Kena brille par la qualité de sa direction artistique mais aussi par la richesse de ses décors.
Évidemment vu le background d’Ember Labs, on pouvait s’attendre à des séquences cinématiques de dingues. Et le résultat est bien au rendez-vous. Même s’ils sont peu nombreux, ses interludes narratifs n’ont en effet rien à envier aux long-métrages d’animation Pixar. Les images sont bien accompagnées par les musiques de Theophany, un artiste lui aussi connu pour son album de remix des compositions de … Zelda Majora’s Mask ! Globalement la bande-son vient bercer notre aventure, sans pour autant qu’un thème culte se démarque.

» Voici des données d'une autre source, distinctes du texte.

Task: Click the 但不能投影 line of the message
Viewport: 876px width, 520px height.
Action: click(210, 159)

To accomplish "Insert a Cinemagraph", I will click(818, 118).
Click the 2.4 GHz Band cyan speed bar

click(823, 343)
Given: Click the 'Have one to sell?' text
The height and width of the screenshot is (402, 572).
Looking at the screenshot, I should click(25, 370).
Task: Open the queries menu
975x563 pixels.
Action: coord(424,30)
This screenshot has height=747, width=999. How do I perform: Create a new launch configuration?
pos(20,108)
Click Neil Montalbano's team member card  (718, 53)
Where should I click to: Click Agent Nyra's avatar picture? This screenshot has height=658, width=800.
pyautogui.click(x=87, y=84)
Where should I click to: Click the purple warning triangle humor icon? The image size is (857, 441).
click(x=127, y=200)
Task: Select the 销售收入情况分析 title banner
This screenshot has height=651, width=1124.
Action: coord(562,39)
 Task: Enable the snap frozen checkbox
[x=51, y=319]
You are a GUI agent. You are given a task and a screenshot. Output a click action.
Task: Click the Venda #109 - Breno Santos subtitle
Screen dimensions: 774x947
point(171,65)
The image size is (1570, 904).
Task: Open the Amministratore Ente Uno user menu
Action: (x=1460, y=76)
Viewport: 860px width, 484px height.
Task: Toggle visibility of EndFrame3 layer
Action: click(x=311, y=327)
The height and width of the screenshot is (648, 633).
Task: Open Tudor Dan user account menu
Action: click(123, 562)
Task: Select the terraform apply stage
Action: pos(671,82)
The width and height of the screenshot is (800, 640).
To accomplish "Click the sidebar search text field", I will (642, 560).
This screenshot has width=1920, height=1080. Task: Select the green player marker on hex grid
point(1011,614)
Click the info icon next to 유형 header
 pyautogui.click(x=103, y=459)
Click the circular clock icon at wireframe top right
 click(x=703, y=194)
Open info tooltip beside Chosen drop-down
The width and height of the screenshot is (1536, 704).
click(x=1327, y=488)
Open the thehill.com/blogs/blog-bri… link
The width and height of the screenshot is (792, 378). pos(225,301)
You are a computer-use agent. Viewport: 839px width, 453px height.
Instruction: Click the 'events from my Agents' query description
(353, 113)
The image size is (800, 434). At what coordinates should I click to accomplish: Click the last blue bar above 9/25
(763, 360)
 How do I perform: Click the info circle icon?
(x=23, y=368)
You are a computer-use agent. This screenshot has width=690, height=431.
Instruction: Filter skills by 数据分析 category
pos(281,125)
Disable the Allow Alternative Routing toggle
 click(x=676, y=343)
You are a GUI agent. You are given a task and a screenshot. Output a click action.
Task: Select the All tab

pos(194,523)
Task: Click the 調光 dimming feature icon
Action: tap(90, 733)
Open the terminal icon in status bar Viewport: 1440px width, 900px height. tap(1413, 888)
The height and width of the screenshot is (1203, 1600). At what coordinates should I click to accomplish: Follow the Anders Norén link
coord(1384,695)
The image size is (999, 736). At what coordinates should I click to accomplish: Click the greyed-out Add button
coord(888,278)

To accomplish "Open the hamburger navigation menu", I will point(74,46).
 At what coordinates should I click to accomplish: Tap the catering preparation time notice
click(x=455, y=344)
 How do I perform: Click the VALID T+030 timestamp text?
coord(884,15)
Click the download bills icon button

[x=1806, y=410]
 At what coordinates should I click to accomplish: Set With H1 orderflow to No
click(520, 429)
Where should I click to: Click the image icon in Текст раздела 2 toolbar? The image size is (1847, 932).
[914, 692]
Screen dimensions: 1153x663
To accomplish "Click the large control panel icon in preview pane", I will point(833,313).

Il en va de même pour les doublages anglais, efficaces sans être particulièrement transcendants. A noter que le jeu ne propose pas de voix françaises. Ceux d’entre-vous ne maîtrisant pas la langue de Shakespeare (ou de Ed Sheeran) devront se contenter des sous-titres français. Quoiqu’il en soit la trame narrative assez classique n’est pas très difficile à suivre.